I’m baffled. I’m stumped. The darkest periods of our collective history are beginning to repeat themselves and I guess we haven’t learned.

To list the offensives of our current administration would be redundant. We’re all being pinged with the same notifications, we’re all seeing the sam headlines, we’re all aware. But what I’ve noticed is that the far-right have truly denied their past, regardless how proud of their heritage they may be. This is a post for them. This is a reminder.

For a lot of people we see in the media – the Tomi Lahrens and Bannons of the world – their lineage has been in the United States for almost as long as this country has existed. For an overwhelming majority, however, their lineage can still be traced back to foreign countries with those who came here still alive and well. The majority of people I know fall into the latter group.

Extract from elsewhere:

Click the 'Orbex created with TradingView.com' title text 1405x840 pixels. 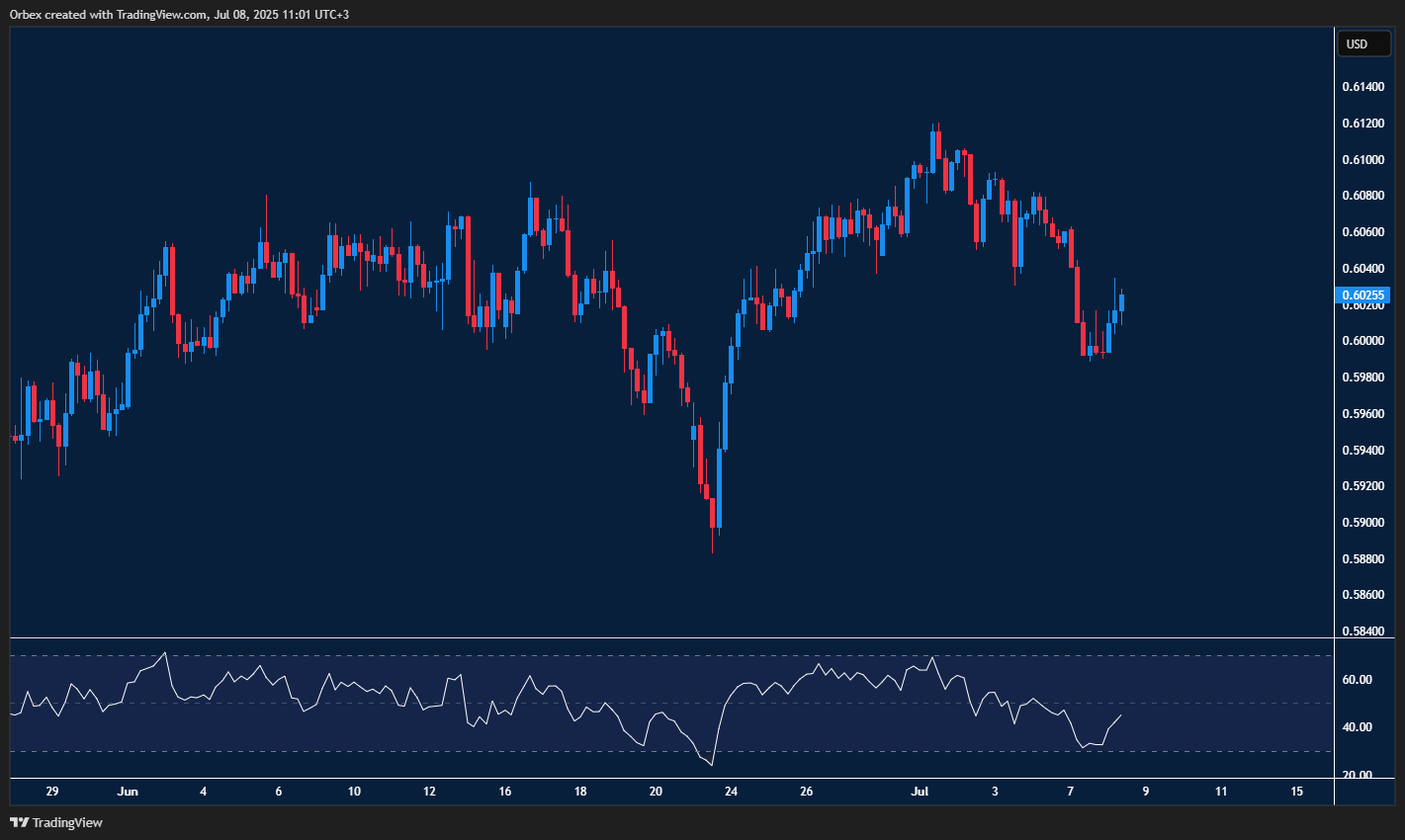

In my family, an unfortunate number support the current administration. They voted him in. These same people are the ones who boast about their Italian heritage. These same people are the ones who immigrated here for a better life. Yet all I can hear them talk about is how we need to build the wall and that “if people want to come here they must not be terrorists and they can do it legally, like we did.”

So, it’s storytime. It’s time for a reminder.

In November 1940, my Nonna was born in Libya. She was raised in Tripoli until her mother passed away. I had family in Libya until 1968.Now her birthplace is in one of the countries banned from entry into the US under this administration’s executive order.

In World War II, my family lost everything. My great-grandfather was forced to fight under Fascist Italy and was a prisoner of war in England. My great-grandmother, pregnant with her third child, was forced to have an abortion which ultimately took her life and that of her unborn child. My other great-grandfather paid the ultimate price working to save the Jews. He led an Italian psuedo-Underground Railroad for Jews to escape the Nazis, got caught and was sent to Yugoslavia. He died in a concentration camp.

The other side of my family always had nothing. They watched the Germans take over their tiny mountain village that overlooked the Mediterranean and fill it with their ammunition. I grew up listening to anecdotes about gun powder left in bedrooms, my nonno’s friends blowing off limbs with leftover grenades, and my nonna scowering the beach for food only to find more grenades.

My family had nothing. They loved their homeland, but they knew they needed to go somewhere that offered opportunity. And the United States opened their doors to them, even if they weren’t the most welcoming.

My family anticipated a land where the streets were paved with gold, but knew they’d be expected to pave them. And they were proud to do so. My grandparents became naturalized Americans. My parents were only able to achieve their success thanks to this country opening the door to my grandparents. I have been afforded my privilege thanks to courage of people willing to leave their home and do better.

My family’s story is similar to most American’s. My family’s story is a part of our collective history. In the decades to come, their story will be echoed through the grandchildren of the immigrants and refugees wanting the same now as my Italian family did fifty years ago.

So to those who are working to close our doors to those who need to come here the most, just think about where you would be if the door was closed to you, your parents, your grandparents, etc.

The United States was made great by immigrants and thrives only when our doors and minds remain open. Remember that.